» **Objective**
Reproduce word for word the part of the records that opens with the first line and closes with the line containing "Action: pos(562,343)". Include both of those lines.

Records for locating described items
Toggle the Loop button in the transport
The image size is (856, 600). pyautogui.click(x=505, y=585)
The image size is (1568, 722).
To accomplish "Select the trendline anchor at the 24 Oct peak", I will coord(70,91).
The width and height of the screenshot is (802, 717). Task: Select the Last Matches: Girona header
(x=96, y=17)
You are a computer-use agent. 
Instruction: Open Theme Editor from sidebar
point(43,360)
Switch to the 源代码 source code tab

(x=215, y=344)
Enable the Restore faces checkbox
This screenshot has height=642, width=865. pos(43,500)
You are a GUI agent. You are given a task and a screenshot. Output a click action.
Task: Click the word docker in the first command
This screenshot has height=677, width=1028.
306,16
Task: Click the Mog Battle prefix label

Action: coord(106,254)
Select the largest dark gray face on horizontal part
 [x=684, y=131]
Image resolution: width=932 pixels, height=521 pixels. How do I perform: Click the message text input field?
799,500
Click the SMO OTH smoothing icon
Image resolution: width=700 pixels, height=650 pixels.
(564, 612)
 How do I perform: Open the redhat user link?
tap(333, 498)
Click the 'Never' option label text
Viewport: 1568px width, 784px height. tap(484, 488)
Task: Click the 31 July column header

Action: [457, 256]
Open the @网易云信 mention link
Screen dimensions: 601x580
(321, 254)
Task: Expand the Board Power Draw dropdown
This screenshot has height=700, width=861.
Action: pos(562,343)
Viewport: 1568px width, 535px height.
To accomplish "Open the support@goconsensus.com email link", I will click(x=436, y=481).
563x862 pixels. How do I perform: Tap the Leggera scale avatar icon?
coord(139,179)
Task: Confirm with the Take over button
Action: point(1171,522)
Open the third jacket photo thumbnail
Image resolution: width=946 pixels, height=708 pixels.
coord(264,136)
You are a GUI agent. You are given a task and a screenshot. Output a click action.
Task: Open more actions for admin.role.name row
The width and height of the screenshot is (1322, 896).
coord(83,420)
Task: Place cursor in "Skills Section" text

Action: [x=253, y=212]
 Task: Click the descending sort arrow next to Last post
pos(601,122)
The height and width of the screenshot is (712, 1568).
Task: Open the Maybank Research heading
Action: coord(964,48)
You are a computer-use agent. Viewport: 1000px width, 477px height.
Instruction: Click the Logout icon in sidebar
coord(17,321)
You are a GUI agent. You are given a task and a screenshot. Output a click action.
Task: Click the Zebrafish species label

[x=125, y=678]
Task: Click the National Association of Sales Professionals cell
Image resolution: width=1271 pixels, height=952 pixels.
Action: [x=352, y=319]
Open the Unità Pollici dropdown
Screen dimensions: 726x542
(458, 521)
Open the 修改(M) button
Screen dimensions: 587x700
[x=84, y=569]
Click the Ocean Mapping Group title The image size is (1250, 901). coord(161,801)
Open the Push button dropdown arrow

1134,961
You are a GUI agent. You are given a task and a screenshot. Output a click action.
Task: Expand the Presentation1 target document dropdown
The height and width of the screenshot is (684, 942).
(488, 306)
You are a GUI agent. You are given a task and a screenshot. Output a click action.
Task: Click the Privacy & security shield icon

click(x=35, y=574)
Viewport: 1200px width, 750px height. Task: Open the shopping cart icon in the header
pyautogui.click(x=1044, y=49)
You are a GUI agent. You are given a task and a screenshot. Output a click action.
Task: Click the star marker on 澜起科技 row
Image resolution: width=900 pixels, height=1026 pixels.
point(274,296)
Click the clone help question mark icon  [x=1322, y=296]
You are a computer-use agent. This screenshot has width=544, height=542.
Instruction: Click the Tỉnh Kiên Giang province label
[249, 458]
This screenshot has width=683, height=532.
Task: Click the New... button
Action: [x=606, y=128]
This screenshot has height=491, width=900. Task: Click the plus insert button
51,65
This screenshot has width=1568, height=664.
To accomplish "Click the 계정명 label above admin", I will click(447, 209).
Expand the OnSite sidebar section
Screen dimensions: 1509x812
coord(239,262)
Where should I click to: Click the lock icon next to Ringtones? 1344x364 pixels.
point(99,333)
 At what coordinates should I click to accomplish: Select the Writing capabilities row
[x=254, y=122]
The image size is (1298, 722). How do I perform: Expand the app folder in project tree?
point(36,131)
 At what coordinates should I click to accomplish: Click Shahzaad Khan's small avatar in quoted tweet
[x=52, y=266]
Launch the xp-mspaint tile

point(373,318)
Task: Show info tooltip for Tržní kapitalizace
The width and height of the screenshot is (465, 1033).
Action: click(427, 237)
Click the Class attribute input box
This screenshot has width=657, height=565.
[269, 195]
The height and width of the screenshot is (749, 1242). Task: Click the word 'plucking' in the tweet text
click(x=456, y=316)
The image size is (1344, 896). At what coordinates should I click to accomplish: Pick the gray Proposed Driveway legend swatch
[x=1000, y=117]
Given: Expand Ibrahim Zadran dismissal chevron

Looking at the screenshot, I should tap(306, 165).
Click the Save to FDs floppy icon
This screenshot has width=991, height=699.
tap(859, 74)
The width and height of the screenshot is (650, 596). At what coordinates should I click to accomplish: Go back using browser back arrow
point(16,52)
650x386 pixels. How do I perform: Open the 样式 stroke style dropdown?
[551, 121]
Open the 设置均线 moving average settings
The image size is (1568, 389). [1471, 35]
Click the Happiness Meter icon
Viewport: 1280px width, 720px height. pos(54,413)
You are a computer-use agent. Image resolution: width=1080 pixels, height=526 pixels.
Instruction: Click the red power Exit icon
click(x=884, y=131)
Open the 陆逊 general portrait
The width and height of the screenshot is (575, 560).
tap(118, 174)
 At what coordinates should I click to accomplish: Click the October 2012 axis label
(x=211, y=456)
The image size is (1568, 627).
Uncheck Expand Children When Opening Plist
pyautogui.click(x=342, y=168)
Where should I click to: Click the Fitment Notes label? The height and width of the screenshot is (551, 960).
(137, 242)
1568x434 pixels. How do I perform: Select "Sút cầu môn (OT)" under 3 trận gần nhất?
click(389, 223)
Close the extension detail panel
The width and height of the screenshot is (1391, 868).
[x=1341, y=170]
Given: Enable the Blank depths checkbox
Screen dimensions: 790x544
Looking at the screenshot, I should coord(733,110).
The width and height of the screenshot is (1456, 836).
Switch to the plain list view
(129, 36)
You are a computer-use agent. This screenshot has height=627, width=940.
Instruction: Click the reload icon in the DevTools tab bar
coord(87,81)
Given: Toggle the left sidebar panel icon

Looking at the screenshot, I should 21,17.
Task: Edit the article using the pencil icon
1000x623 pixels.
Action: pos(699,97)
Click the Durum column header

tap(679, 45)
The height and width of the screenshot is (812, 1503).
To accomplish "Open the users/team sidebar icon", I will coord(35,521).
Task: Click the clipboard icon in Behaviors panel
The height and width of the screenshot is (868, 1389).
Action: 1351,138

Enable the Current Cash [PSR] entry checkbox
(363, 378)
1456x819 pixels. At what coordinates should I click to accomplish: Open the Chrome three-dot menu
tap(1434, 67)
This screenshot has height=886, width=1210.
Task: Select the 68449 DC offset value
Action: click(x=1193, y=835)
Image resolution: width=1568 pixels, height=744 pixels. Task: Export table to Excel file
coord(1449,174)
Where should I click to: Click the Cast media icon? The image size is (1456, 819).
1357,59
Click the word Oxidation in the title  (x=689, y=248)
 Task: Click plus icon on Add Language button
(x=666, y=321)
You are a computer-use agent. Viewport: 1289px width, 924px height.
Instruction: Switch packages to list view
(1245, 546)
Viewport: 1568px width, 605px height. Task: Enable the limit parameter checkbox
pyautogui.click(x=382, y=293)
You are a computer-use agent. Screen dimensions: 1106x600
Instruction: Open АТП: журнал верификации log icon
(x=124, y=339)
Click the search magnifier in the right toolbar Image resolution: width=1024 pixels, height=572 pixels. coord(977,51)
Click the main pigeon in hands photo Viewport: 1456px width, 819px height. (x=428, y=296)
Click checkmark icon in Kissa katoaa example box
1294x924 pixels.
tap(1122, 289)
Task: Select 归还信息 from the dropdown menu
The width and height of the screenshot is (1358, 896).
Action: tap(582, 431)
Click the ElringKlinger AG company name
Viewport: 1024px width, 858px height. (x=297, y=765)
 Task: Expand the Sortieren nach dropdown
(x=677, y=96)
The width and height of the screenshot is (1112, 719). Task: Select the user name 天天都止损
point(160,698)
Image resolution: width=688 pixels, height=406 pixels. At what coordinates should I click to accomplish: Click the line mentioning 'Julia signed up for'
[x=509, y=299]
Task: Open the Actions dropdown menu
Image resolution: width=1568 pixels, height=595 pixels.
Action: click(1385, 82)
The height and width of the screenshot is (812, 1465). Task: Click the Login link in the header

» **Full solution**
Toggle the Loop button in the transport
The image size is (856, 600). pyautogui.click(x=505, y=585)
The image size is (1568, 722).
To accomplish "Select the trendline anchor at the 24 Oct peak", I will coord(70,91).
The width and height of the screenshot is (802, 717). Task: Select the Last Matches: Girona header
(x=96, y=17)
You are a computer-use agent. 
Instruction: Open Theme Editor from sidebar
point(43,360)
Switch to the 源代码 source code tab

(x=215, y=344)
Enable the Restore faces checkbox
This screenshot has height=642, width=865. pos(43,500)
You are a GUI agent. You are given a task and a screenshot. Output a click action.
Task: Click the word docker in the first command
This screenshot has height=677, width=1028.
306,16
Task: Click the Mog Battle prefix label

Action: coord(106,254)
Select the largest dark gray face on horizontal part
 [x=684, y=131]
Image resolution: width=932 pixels, height=521 pixels. How do I perform: Click the message text input field?
799,500
Click the SMO OTH smoothing icon
Image resolution: width=700 pixels, height=650 pixels.
(564, 612)
 How do I perform: Open the redhat user link?
tap(333, 498)
Click the 'Never' option label text
Viewport: 1568px width, 784px height. tap(484, 488)
Task: Click the 31 July column header

Action: [457, 256]
Open the @网易云信 mention link
Screen dimensions: 601x580
(321, 254)
Task: Expand the Board Power Draw dropdown
This screenshot has height=700, width=861.
Action: pos(562,343)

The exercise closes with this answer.